Pixel coordinate grounding data:

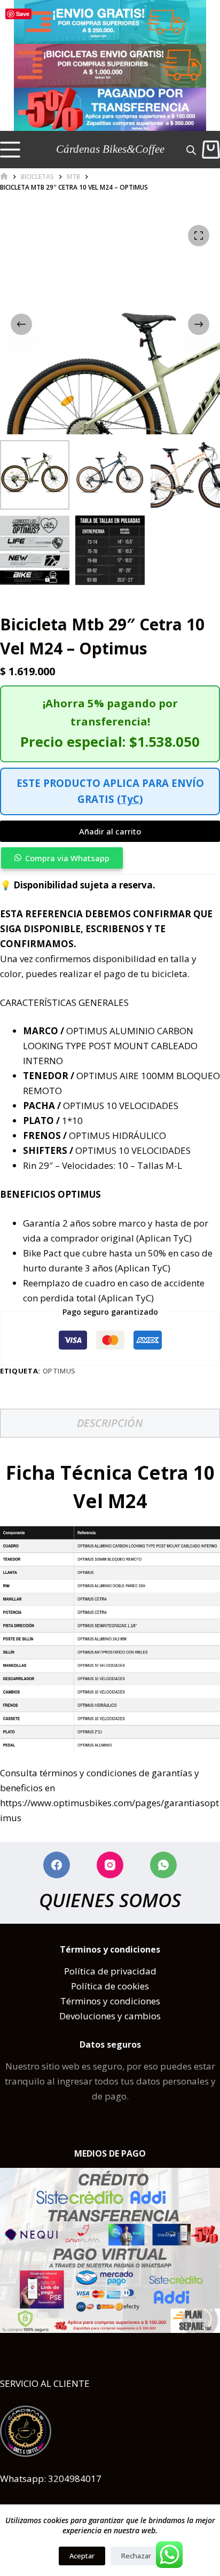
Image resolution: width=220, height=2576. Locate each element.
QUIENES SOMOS (110, 1900)
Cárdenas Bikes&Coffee (110, 149)
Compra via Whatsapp (67, 858)
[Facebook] (56, 1865)
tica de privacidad (118, 1971)
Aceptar (82, 2556)
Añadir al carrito (110, 831)
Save (22, 14)
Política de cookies (110, 1986)
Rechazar (136, 2556)
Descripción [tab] (110, 1423)
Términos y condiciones (110, 2001)
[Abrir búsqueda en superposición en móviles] (191, 149)
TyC (130, 799)
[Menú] (10, 149)
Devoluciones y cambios (110, 2016)
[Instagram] (110, 1865)
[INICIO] (4, 177)
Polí (72, 1971)
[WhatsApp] (163, 1865)
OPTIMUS (59, 1371)
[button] (110, 858)
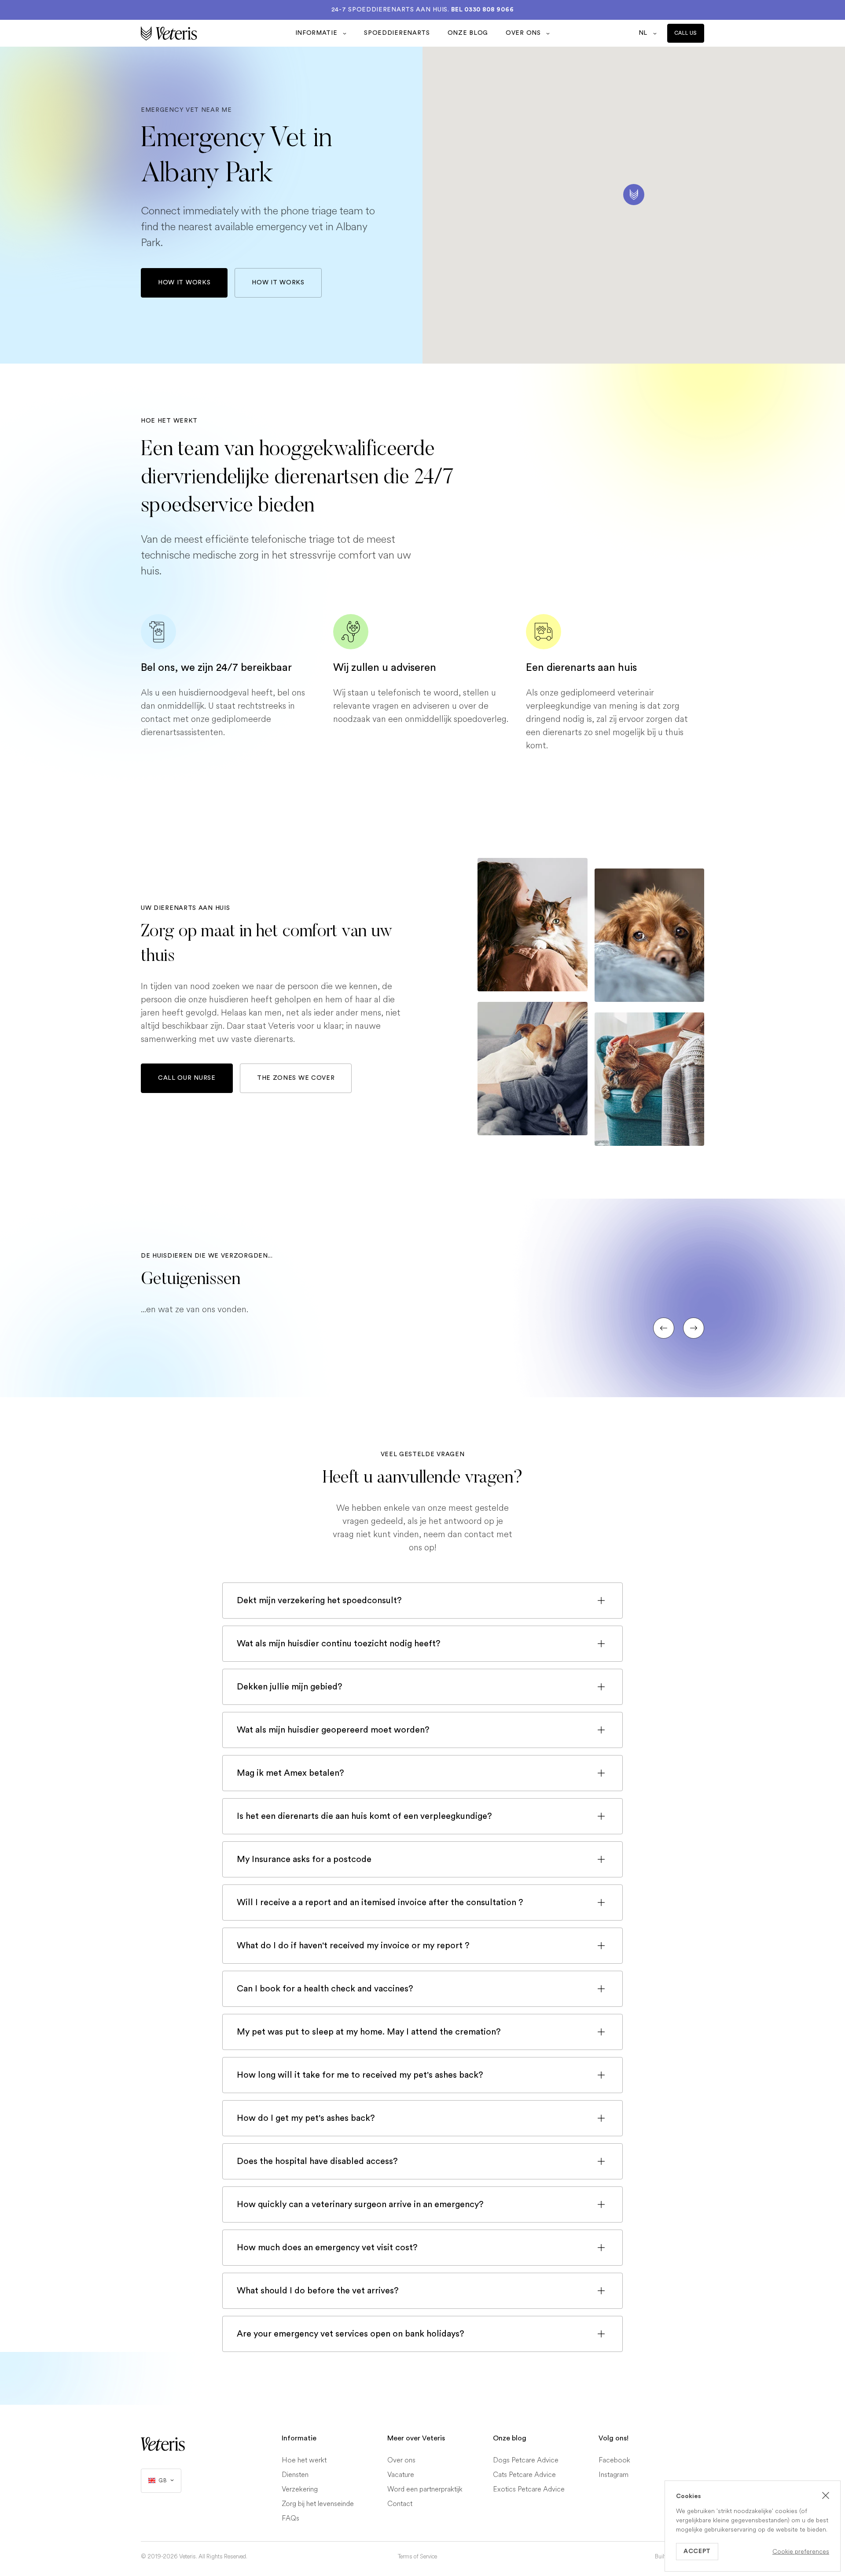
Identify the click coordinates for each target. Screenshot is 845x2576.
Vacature (400, 2474)
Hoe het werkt (304, 2460)
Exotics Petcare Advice (529, 2489)
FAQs (290, 2518)
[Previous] (663, 1328)
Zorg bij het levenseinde (318, 2504)
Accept (697, 2551)
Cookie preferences (800, 2551)
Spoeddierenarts (397, 33)
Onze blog (468, 33)
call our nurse (187, 1078)
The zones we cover (296, 1078)
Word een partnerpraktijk (425, 2489)
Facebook (614, 2460)
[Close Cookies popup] (825, 2495)
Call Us (685, 33)
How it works (184, 283)
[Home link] (163, 2444)
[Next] (693, 1328)
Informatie (317, 33)
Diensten (295, 2474)
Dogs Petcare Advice (525, 2460)
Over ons (524, 33)
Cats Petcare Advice (524, 2474)
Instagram (613, 2474)
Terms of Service (417, 2557)
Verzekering (300, 2489)
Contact (399, 2504)
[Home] (214, 33)
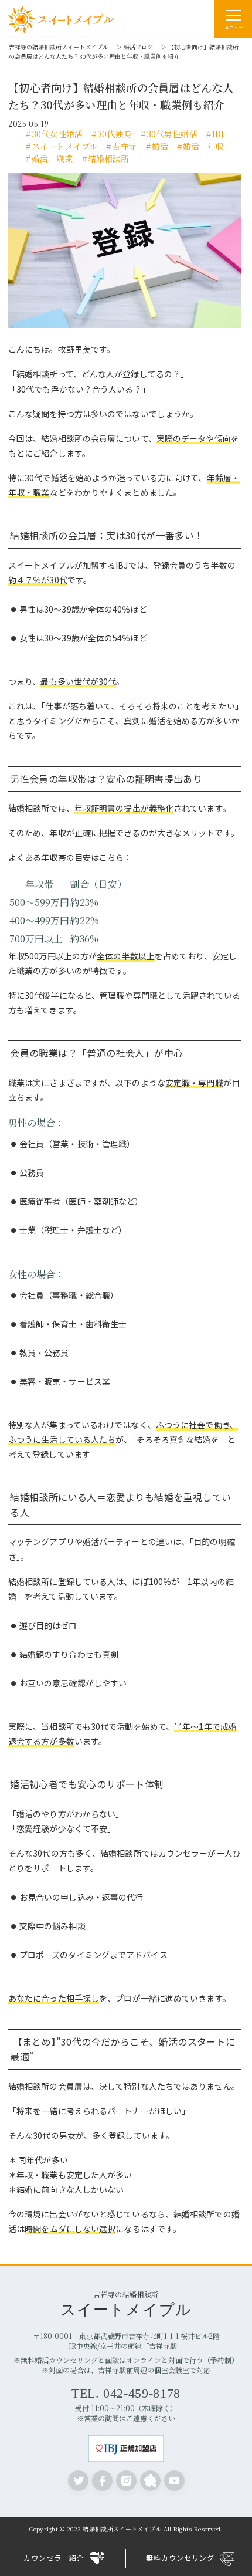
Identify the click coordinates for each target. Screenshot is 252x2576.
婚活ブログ (138, 46)
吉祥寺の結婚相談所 (125, 2303)
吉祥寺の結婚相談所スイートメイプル (58, 46)
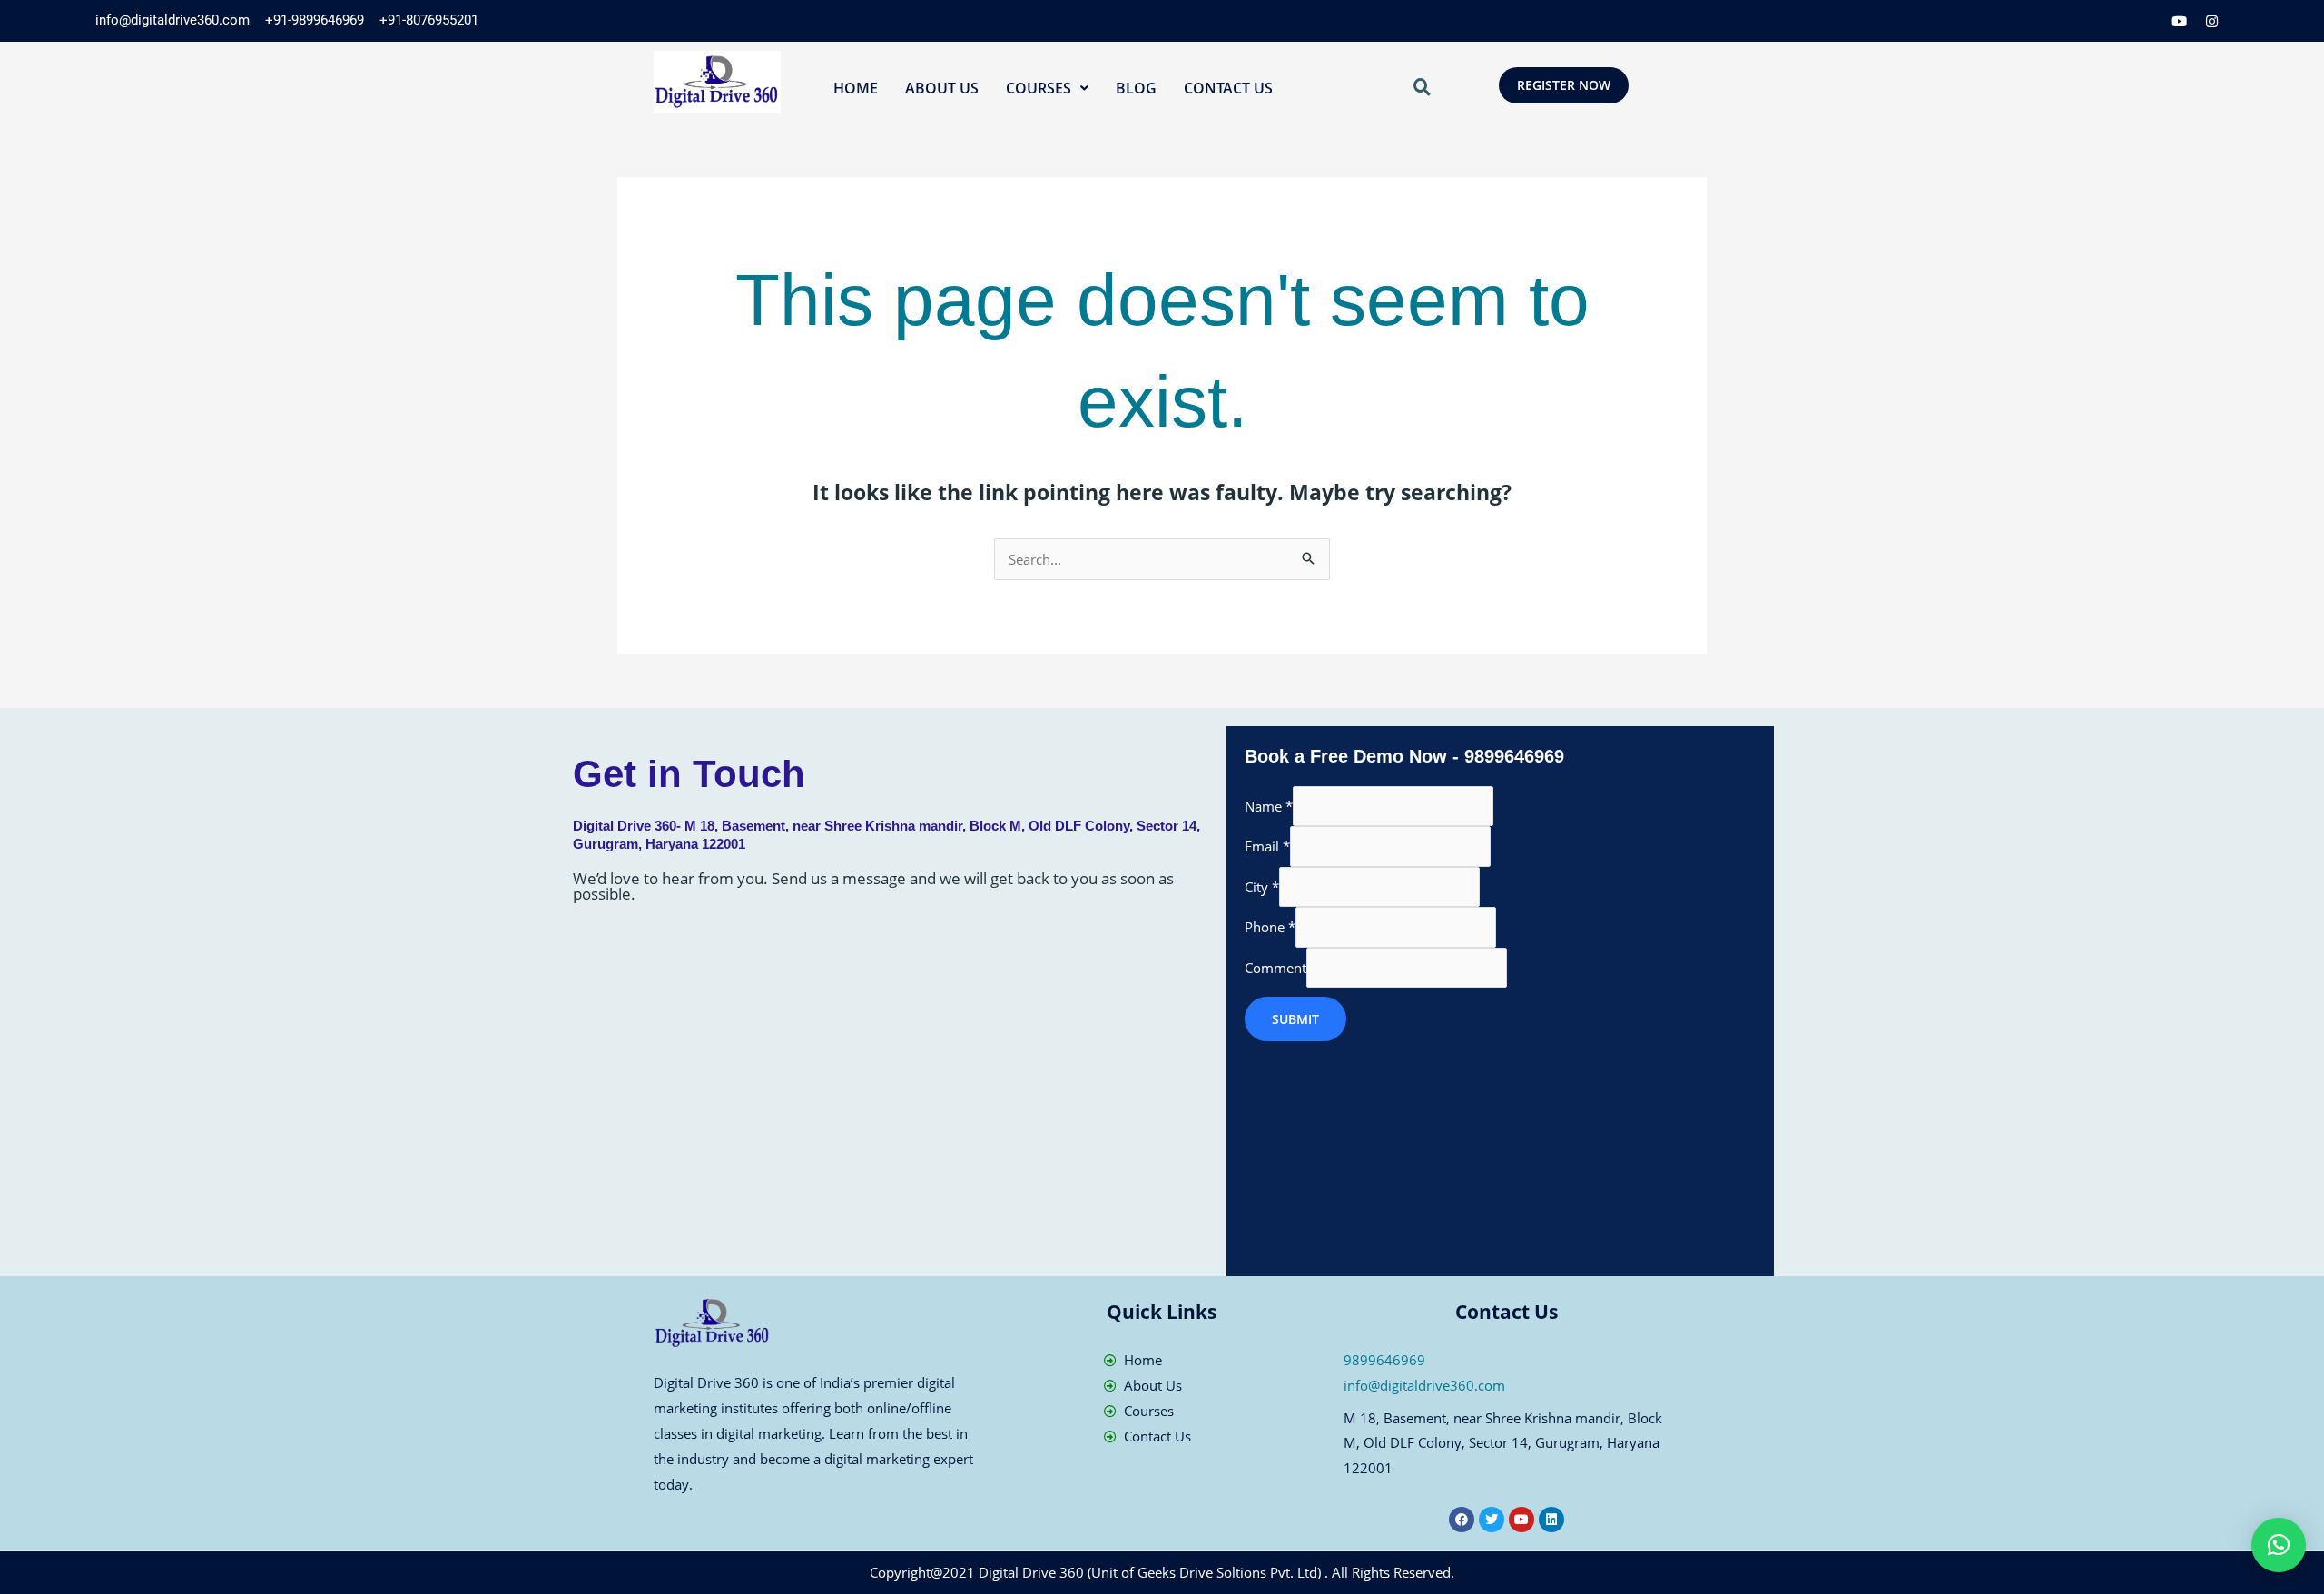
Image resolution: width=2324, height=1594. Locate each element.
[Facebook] (2081, 20)
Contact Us (1228, 88)
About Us (942, 88)
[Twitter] (2114, 20)
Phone (1270, 927)
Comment (1275, 968)
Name (1269, 806)
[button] (1047, 88)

• What this task involves:
Without including any pictures, print each record exactly.

• Completed task:
Image resolution: width=220, height=2576. Locate each element.
QUIENES SOMOS (110, 1900)
Cárdenas Bikes&Coffee (110, 149)
Compra via Whatsapp (67, 858)
[Facebook] (56, 1865)
tica de privacidad (118, 1971)
Aceptar (82, 2556)
Añadir al carrito (110, 831)
Save (22, 14)
Política de cookies (110, 1986)
Rechazar (136, 2556)
Descripción [tab] (110, 1423)
Términos y condiciones (110, 2001)
[Abrir búsqueda en superposición en móviles] (191, 149)
TyC (130, 799)
[Menú] (10, 149)
Devoluciones y cambios (110, 2016)
[Instagram] (110, 1865)
[INICIO] (4, 177)
Polí (72, 1971)
[WhatsApp] (163, 1865)
OPTIMUS (59, 1371)
[button] (110, 858)
Identify the click coordinates for each target. Screenshot is 845x2576.
Vacature (400, 2474)
Hoe het werkt (304, 2460)
Exotics Petcare Advice (529, 2489)
FAQs (290, 2518)
[Previous] (663, 1328)
Zorg bij het levenseinde (318, 2504)
Accept (697, 2551)
Cookie preferences (800, 2551)
Spoeddierenarts (397, 33)
Onze blog (468, 33)
call our nurse (187, 1078)
The zones we cover (296, 1078)
Word een partnerpraktijk (425, 2489)
Facebook (614, 2460)
[Close Cookies popup] (825, 2495)
Call Us (685, 33)
How it works (184, 283)
[Home link] (163, 2444)
[Next] (693, 1328)
Informatie (317, 33)
Diensten (295, 2474)
Dogs Petcare Advice (525, 2460)
Over ons (524, 33)
Cats Petcare Advice (524, 2474)
Instagram (613, 2474)
Terms of Service (417, 2557)
Verzekering (300, 2489)
Contact (399, 2504)
[Home] (214, 33)
Identify the click coordinates for each target. Screenshot is 252x2576.
婚活ブログ (138, 46)
吉祥寺の結婚相談所 (125, 2303)
吉祥寺の結婚相談所スイートメイプル (58, 46)
Image resolution: width=2324, height=1594. Locate each element.
[Facebook] (2081, 20)
Contact Us (1228, 88)
About Us (942, 88)
[Twitter] (2114, 20)
Phone (1270, 927)
Comment (1275, 968)
Name (1269, 806)
[button] (1047, 88)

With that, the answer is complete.